EXERCISE MATERIALS:
Content starts
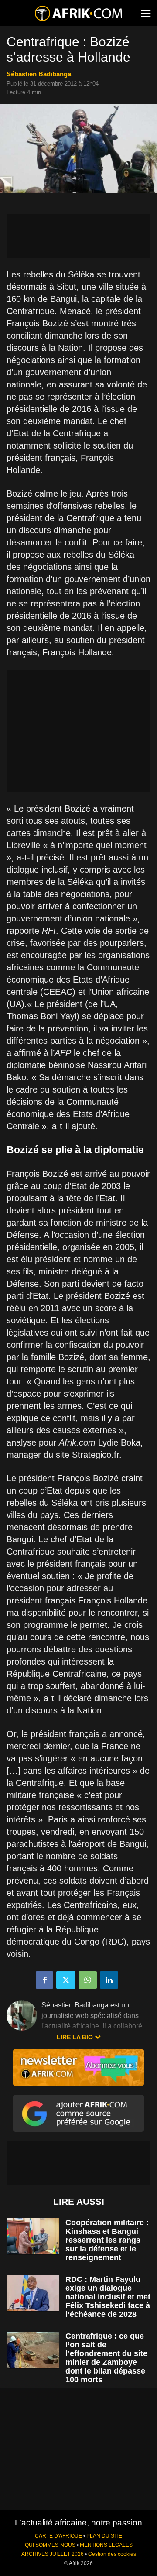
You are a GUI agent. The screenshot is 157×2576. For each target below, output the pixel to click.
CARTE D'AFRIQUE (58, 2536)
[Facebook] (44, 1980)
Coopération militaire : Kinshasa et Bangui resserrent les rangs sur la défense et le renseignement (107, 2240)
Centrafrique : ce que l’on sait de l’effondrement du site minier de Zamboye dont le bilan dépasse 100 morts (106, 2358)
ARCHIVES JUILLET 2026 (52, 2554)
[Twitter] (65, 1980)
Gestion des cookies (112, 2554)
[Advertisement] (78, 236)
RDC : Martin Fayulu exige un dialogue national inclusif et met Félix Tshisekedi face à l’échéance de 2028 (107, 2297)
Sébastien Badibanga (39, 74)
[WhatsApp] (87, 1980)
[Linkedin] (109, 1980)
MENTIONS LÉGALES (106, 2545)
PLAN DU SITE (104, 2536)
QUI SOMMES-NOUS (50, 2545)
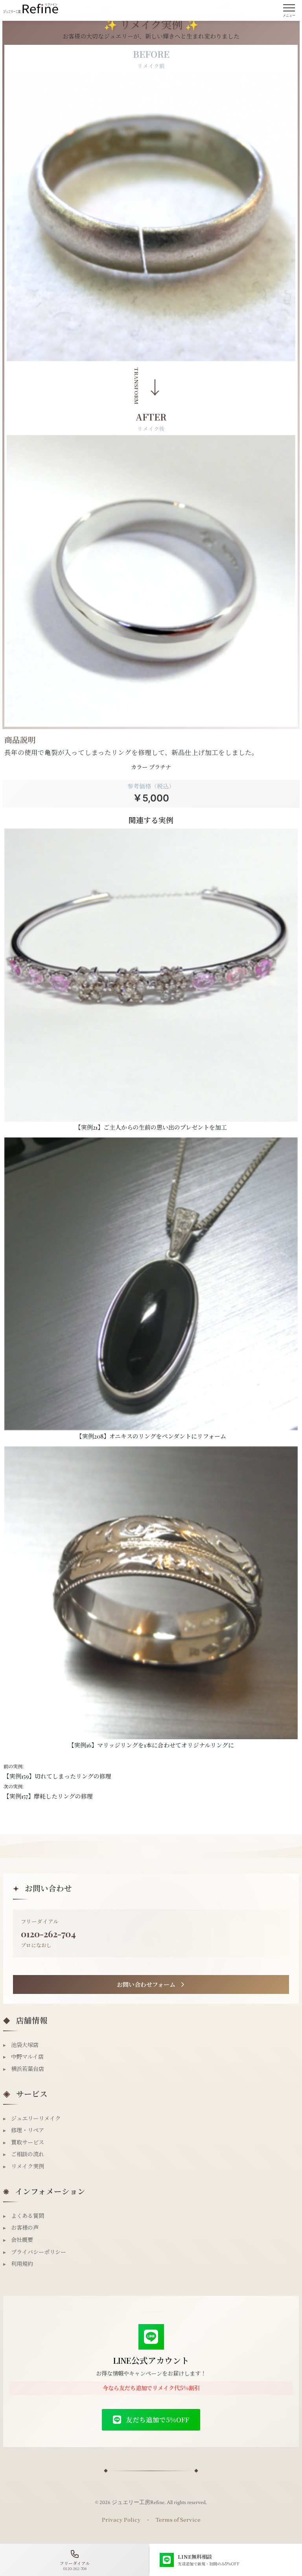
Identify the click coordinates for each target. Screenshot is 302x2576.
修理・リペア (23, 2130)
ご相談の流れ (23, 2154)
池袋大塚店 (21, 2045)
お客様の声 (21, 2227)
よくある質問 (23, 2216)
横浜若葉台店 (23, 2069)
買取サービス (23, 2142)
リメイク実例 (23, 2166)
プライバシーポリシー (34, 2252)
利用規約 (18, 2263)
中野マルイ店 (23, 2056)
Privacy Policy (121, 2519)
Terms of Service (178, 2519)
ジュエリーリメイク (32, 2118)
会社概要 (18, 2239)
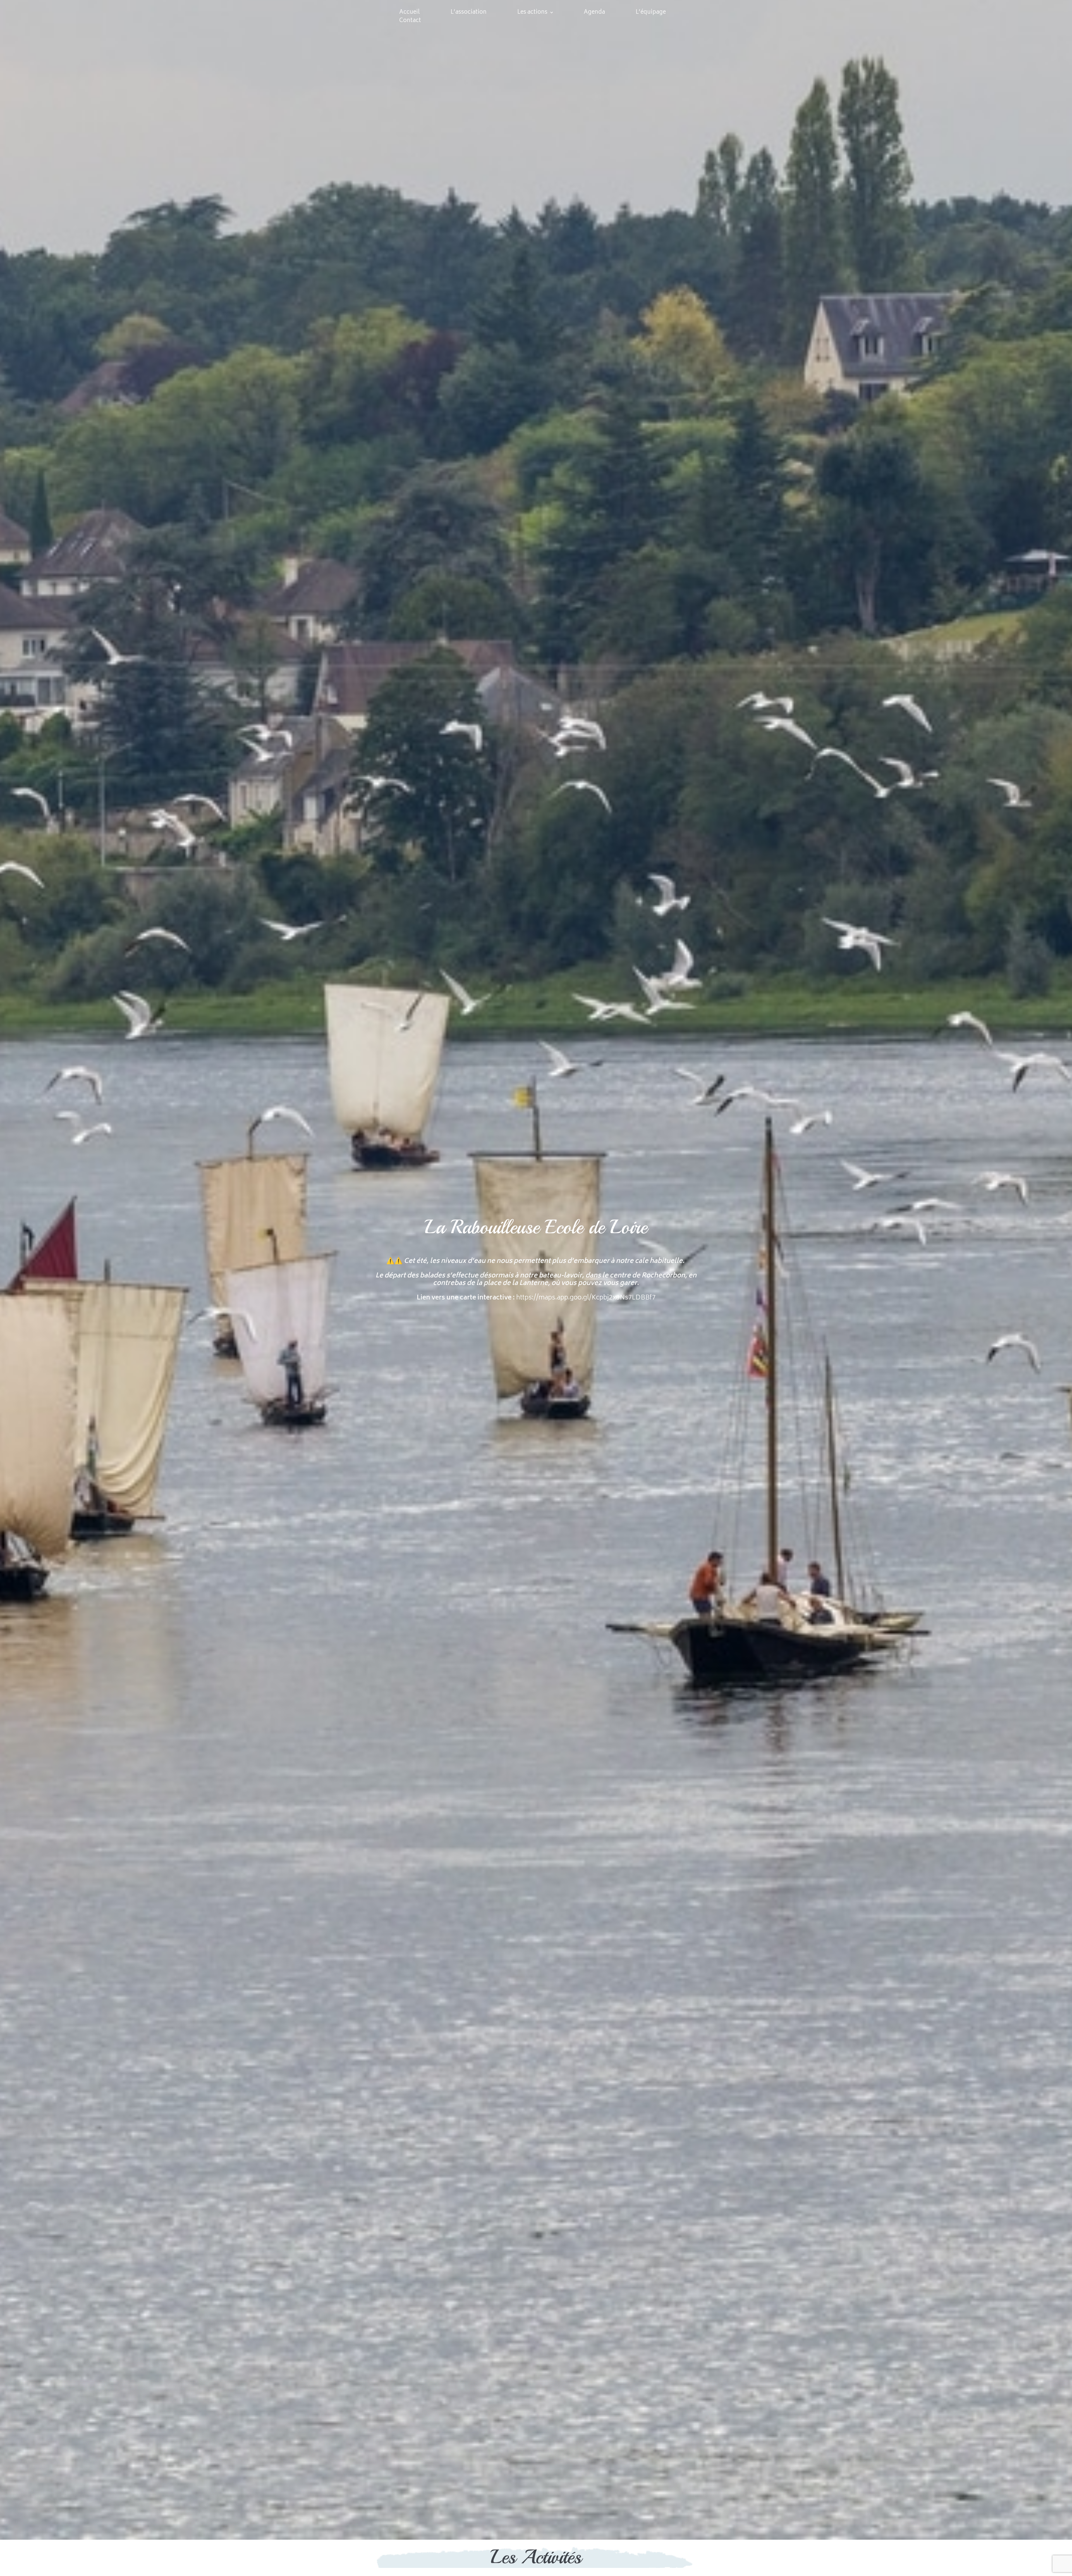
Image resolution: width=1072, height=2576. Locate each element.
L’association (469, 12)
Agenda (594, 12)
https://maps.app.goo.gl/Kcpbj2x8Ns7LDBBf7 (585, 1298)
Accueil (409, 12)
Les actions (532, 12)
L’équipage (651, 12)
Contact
Content ends
YOUR TASK: Please repeat the entries exactly. Do not include the pictures.

WORKED SOLUTION:
You are a GUI agent. The screenshot is 157×2576. For each target below, output the pixel to click.
CARTE D'AFRIQUE (58, 2536)
[Facebook] (44, 1980)
Coopération militaire : Kinshasa et Bangui resserrent les rangs sur la défense et le renseignement (107, 2240)
Centrafrique : ce que l’on sait de l’effondrement du site minier de Zamboye dont le bilan dépasse 100 morts (106, 2358)
ARCHIVES JUILLET 2026 (52, 2554)
[Twitter] (65, 1980)
Gestion des cookies (112, 2554)
[Advertisement] (78, 236)
RDC : Martin Fayulu exige un dialogue national inclusif et met Félix Tshisekedi face à l’échéance de 2028 (107, 2297)
Sébastien Badibanga (39, 74)
[WhatsApp] (87, 1980)
[Linkedin] (109, 1980)
MENTIONS LÉGALES (106, 2545)
PLAN DU SITE (104, 2536)
QUI SOMMES-NOUS (50, 2545)
Identify the click coordinates for each target. Screenshot is 302x2576.
修理・リペア (23, 2130)
ご相談の流れ (23, 2154)
池袋大塚店 (21, 2045)
お客様の声 (21, 2227)
よくある質問 (23, 2216)
横浜若葉台店 (23, 2069)
買取サービス (23, 2142)
リメイク実例 (23, 2166)
プライバシーポリシー (34, 2252)
利用規約 (18, 2263)
中野マルイ店 (23, 2056)
Privacy Policy (121, 2519)
Terms of Service (178, 2519)
ジュエリーリメイク (32, 2118)
会社概要 (18, 2239)
Image resolution: width=1072, height=2576. Locate each element.
L’association (469, 12)
Agenda (594, 12)
https://maps.app.goo.gl/Kcpbj2x8Ns7LDBBf7 (585, 1298)
Accueil (409, 12)
Les actions (532, 12)
L’équipage (651, 12)
Contact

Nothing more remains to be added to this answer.